Streit über den Inhalt des Fragebogens
Die Politiker lehnen die Volkszählung nicht ab, aber sie streiten über den Inhalt des Fragebogens. Während Serben und Kroaten darauf bestehen, dass die Zählung auch die religiöse und ethnische Zugehörigkeit umfassen muss, lehnen dies die Vertreter der Muslime entschieden ab.

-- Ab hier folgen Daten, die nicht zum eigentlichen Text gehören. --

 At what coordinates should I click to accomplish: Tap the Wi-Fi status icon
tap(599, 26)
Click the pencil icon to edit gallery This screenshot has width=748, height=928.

Sollte es keinen Kompromiss zwischen den nationalistischen Führern geben, könnte der Hohe Internationale Vertreter eine Volkszählung erzwingen. Oder Bosnien bleibt auch 2011 ohne neue Bevölkerungszahlen, was eine der Grundbedingungen für die von allen Politikern angestrebte Annäherung an die EU ist.
Der Streit geht auf eine der Bestimmungen des Dayton-Friedensabkommens zurück, mit dem 1995 der Bürgerkrieg beendet wurde. Darin ist verankert, dass die politische Vertretung jeder der drei Volksgruppen in den örtlichen Staatsorganen der muslimisch-kroatischen Föderation und der Serbenrepublik prozentual deren Bevölkerungsanteil im betreffenden Landesteil entsprechen soll.
Letzte Volkszählung 1991
Als Referenz dafür gelten die Ergebnisse der bisher letzten Volkszählung von 1991 und nicht die heutige tatsächliche Zahl der Einwohner einer Region. Allerdings hat sich die Bevölkerungsstruktur im Krieg radikal verändert.
Die kriegsführenden Parteien hatten Angehörige anderer Nationalitäten massenweise ermordet oder "schlicht" vertrieben - damals als ethnische Säuberung international geächtet, aber vor Ort regelmäßig praktiziert. Als Folge hat sich auch die Bevölkerungsstruktur im ganzen Land von Grund auf verändert.
"... Säuberungen ... nicht akzeptieren"
Sollte aber tatsächlich abgezählt werden, dürften die Muslime ihren politischen Einfluss in der Serbenrepublik praktisch vollkommen verlieren, denn ihr heutiger Anteil an der dortigen Bevölkerung ist sehr gering. "Wir können diese Folgen der ethnischen Säuberungen durch serbische Extremisten nicht akzeptieren", sagen die Muslimführer in Sarajevo.
Bei der letzten Volkszählung vor 18 Jahren war Bosnien noch Teilrepublik des damals gerade zerfallenden Vielvölkerstaats Jugoslawien. Damals gab es 4,3 Millionen Einwohner. Die Mehrheit mit 43,5 Prozent stellten die Muslime, Serben gab es 31,2 Prozent und Kroaten 17,4. Der Rest ging an kleinere Volksgruppen.
3,8 Millionen
Das Statistische Amt in Sarajevo gibt die heutige Zahl der Einwohner des Balkanlandes mit 3,8 Millionen an.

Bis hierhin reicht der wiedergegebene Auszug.